The law originated from reasonable concerns that most websites do almost nothing to prevent minors from accessing porn online. But as written, it also discourages adults from using these sites — the stigma around watching porn means that very few people want their face or government name linked to their browsing on a site like Pornhub. (The fact that verification companies are supposed to delete user data after verification hasn’t provided much comfort, since how will anyone know if they’re following through?)
To the anti-porn Republican supermajority of the Utah legislature, this broader challenge to adult websites is undoubtedly a happy byproduct of the law. So, too, is the fact that one of the leading adult websites, Pornhub, went dark in Utah in protest of the new law.
This isn’t the first time the US government has sought to restrict access to adult content by requiring websites to verify users’ ages. In 1998, the Child Online Protection Act similarly attempted to enforce age verification schemes.

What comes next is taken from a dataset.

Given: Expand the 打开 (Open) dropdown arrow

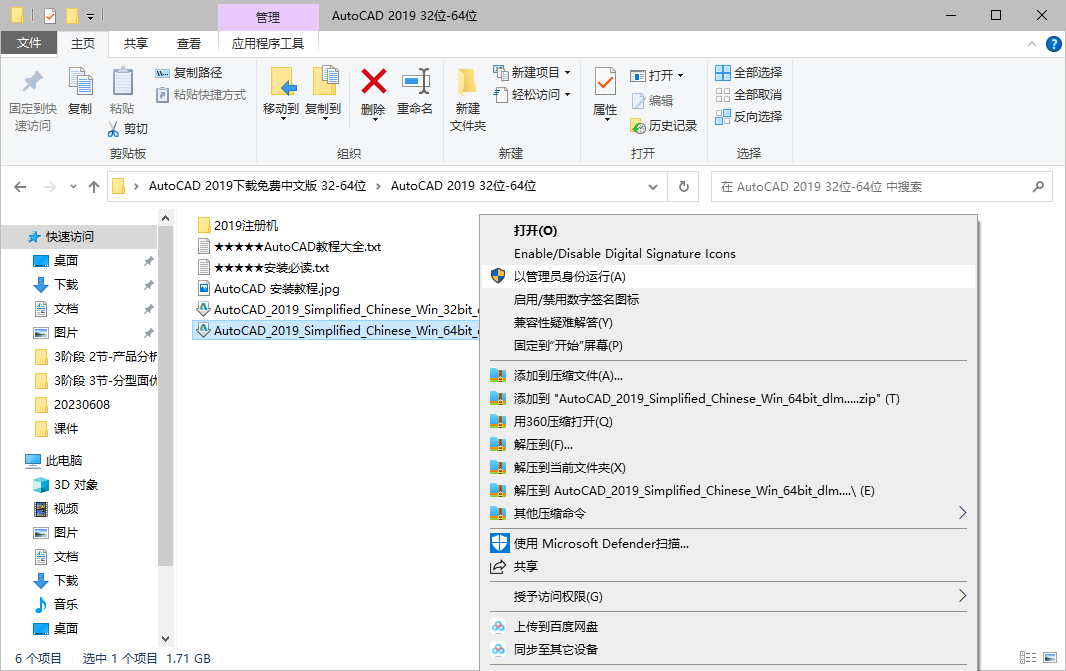Looking at the screenshot, I should coord(680,73).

But after 10 years of litigation, the Supreme Court refused to hear the government’s final appeal that the law was unconstitutional.
The reason is that the First Amendment prevents the government from weighing in on what kinds of content might be “harmful to minors.” In particular, courts observed that materials that might harm a young child would not harm a 17-year-old. The one-size-fits-all strategy, the court decided, chilled too much speech.
That outcome should cheer anyone who hopes that the Utah law and others like it are eventually thrown out. But this week, privacy advocates lost their first attempt in district court — and for a disturbing reason.
It turns out that Utah crafted its law using lessons from recent Republican victories in abortion cases. Instead of compelling the state to act against porn providers, Utah’s law empowers private citizens to sue them. The result is what the director of the advocacy group the Free Speech Coalition has called “an end run around the First Amendment.”
And for now, it’s working.
Here’s Sam Metz in the Associated Press:
U.S. District Court Judge Ted Stewart did not address the group’s arguments that the law unfairly discriminates against certain kinds of speech, violates the First Amendment rights of porn providers and intrudes on the privacy of individuals who want to view sexually explicit materials.
Dismissing their lawsuit on Tuesday, he instead said they couldn’t sue Utah officials because of how the law calls for age verification to be enforced. The law doesn’t direct the state to pursue or prosecute adult websites and instead gives Utah residents the power to sue them and collect damages if they don’t take precautions to verify their users’ ages.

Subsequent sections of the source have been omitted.